Appreciating the Value of DNA Identification
Between 1892, when law enforcement officials first chose to use fingerprinting, and the late 20th Century, the population of the world increased greatly. That increase caused a decline in the reliance on fingerprinting. It also caused a rise in the interest in DNA identification. Scientists had shown that DNA identification proved more useful than fingerprinting. It offered law enforcement officials with a better way to identify the perpetrators of a crime. Once the public had finally come to understand the techniques that are used to carry out a DNA analysis, such analyses had become an accepted part of the judicial process.
In order to fully appreciate the value of DNA identification, one must first recognize the fairly recent appearance of the fingerprinting process. Law enforcement first chose to use fingerprints to identify criminals in the year 1892. In all the years prior to that, law enforcement officials had had to rely heavily on witnesses and on circumstantial evidence. Then for close to 100 years, the law enforcement community based its charges largely on fingerprint evidence.
Unfortunately, not all crimes gave the criminals a way to place their fingerprints on a surface from which they could be readily removed. In addition, many criminals became adept at committing crimes without leaving any fingerprints. Thus, by the late 20th Century, the need for a better sort of identifier became apparent. In other words, the law enforcement community was looking for something such as DNA identification.
Now it so happens that the late 20th Century also introduced the world to the discipline known as molecular biology. The molecular biologist studied the various genetic structures of living things. One molecular biologist had developed a way to examine the exact biochemical make up of specific genes. Another scientist had designed a way to increase the amount of material that could be used in such an analysis. Therefore, the scientific community had laid the groundwork for DNA identification.
During the final decade of the 20th Century, the scientific community focused its efforts on something called “The Genome Program.” They wanted to determine the exact genetic make-up of various living organisms, especially humans. This program showed that all humans have 99.9% of the same genetic material. Only 0.1% of the genetic material in each human being is unique to that individual.

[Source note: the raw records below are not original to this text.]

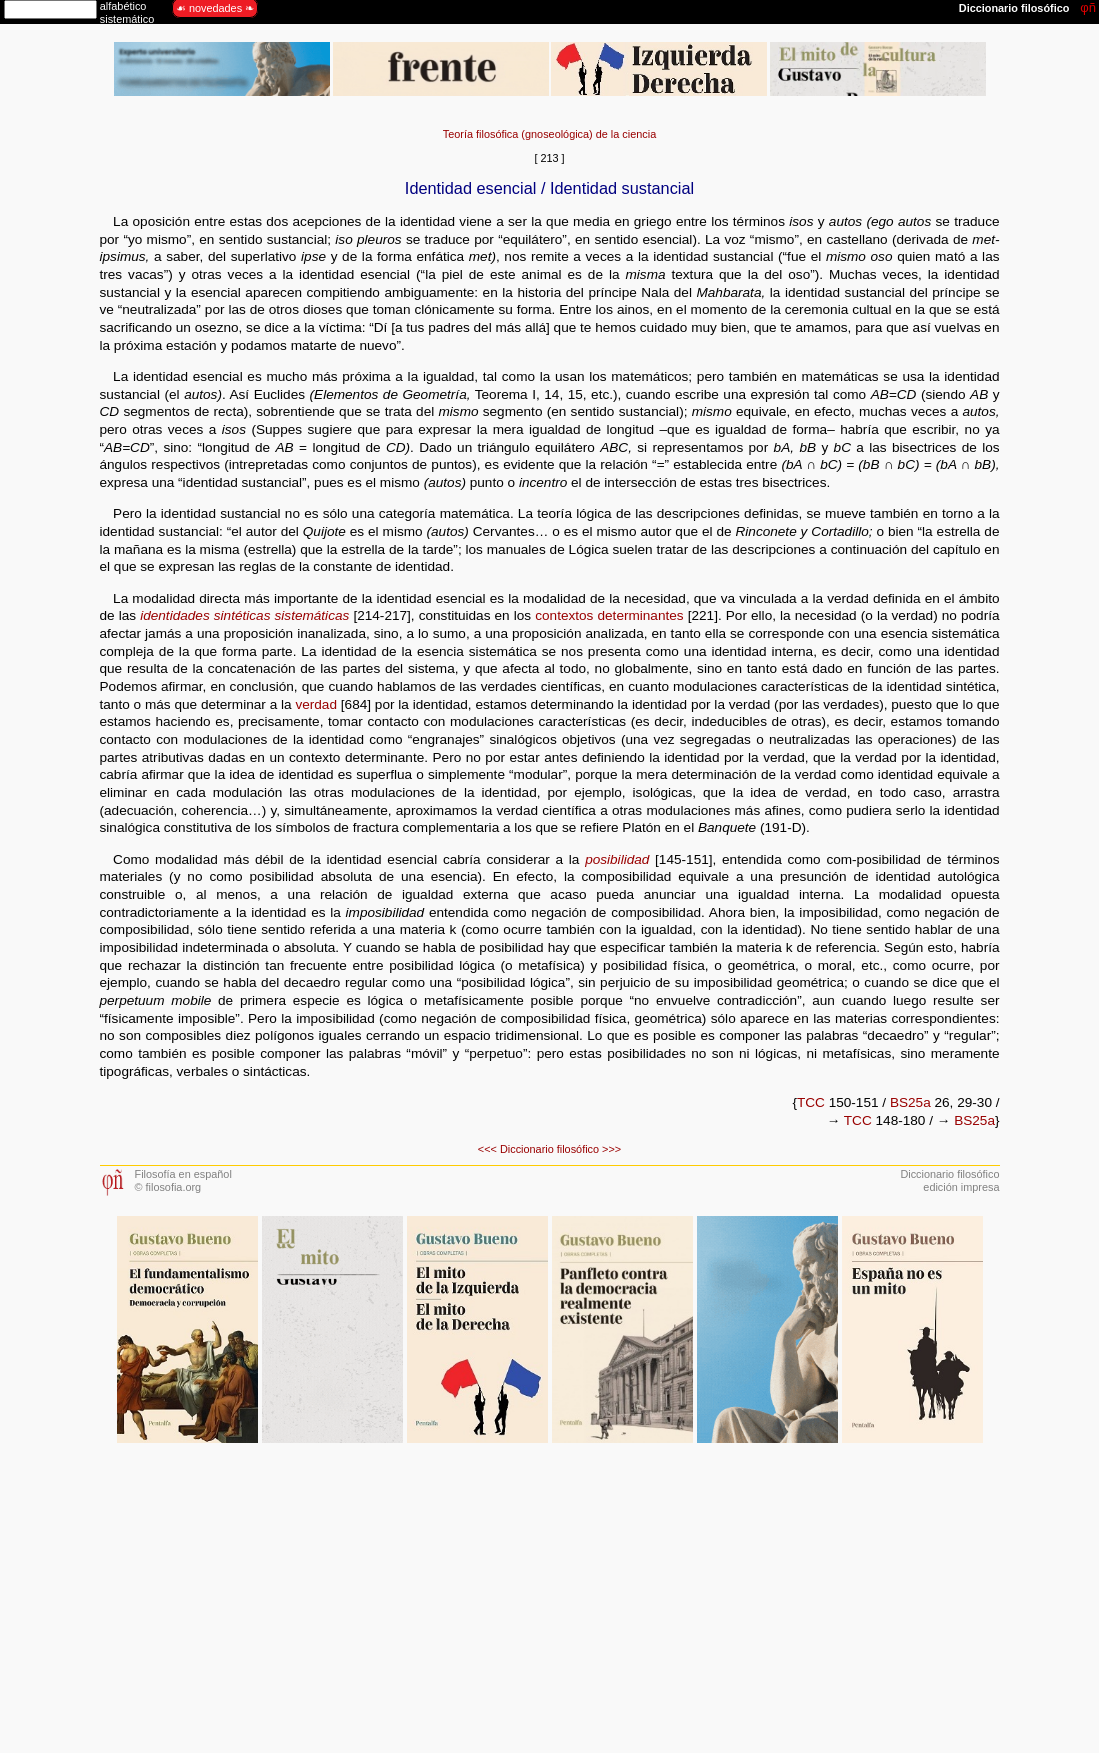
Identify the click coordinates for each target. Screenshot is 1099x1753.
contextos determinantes (609, 615)
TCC (811, 1102)
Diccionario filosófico (549, 1149)
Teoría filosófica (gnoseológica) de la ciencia (549, 134)
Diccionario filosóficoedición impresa (949, 1180)
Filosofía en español (183, 1174)
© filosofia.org (168, 1187)
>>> (611, 1149)
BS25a (910, 1102)
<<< (487, 1149)
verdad (316, 704)
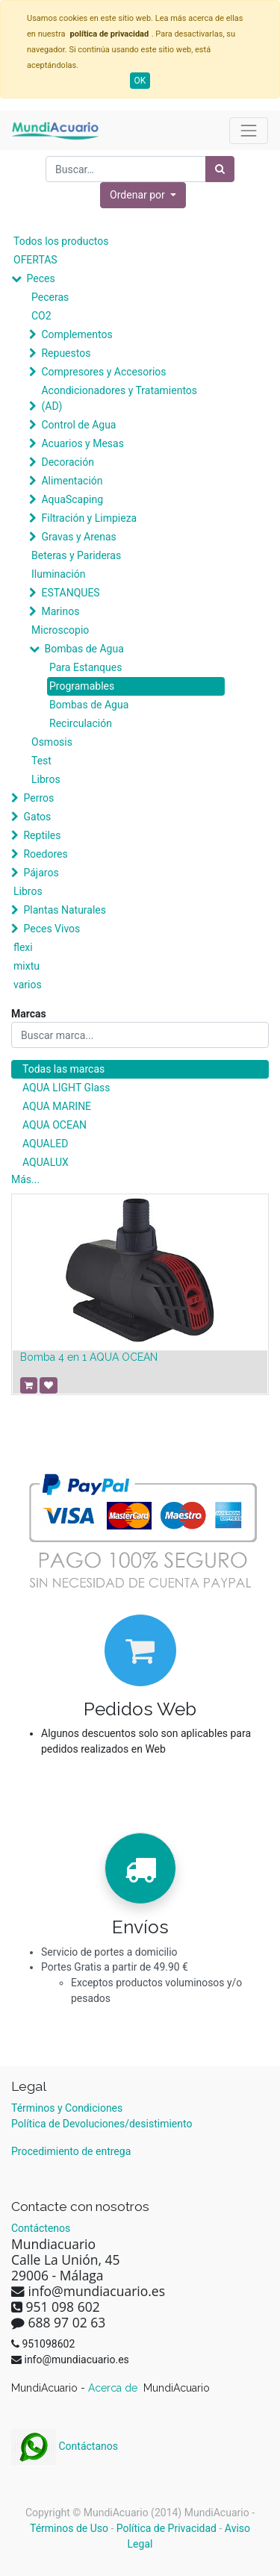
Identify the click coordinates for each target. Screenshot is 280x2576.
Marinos (60, 611)
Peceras (50, 297)
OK (140, 80)
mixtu (26, 966)
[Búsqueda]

What does that mean for DNA identification? It means that of the 3 billion pieces of genetic information in the human genome, only 3 million pieces are unique to any one individual. Unfortunately, 3 million represents no small number. That is why DNA identification poses such a challenge.
Law enforcement officials have met that challenge by choosing to study selected genetic sites. They look at selected sites of variation and selected sites where DNA repeats are known to exist. Law enforcement officials rely on lab evidence, evidence acquired through use of the available analytical methods. That evidence has been introduced in the courts during specific court cases.
Those cases included one high-profile case, the case against O.J. Simpson. Although the DA could not convince the jury that the DNA at the crime scene matched that of the accused, that trial allowed the public to become more familiar with DNA identification. Since then a number of TV programs have provided the public with even more information about the methodology that allows the use of DNA in identifying a criminal.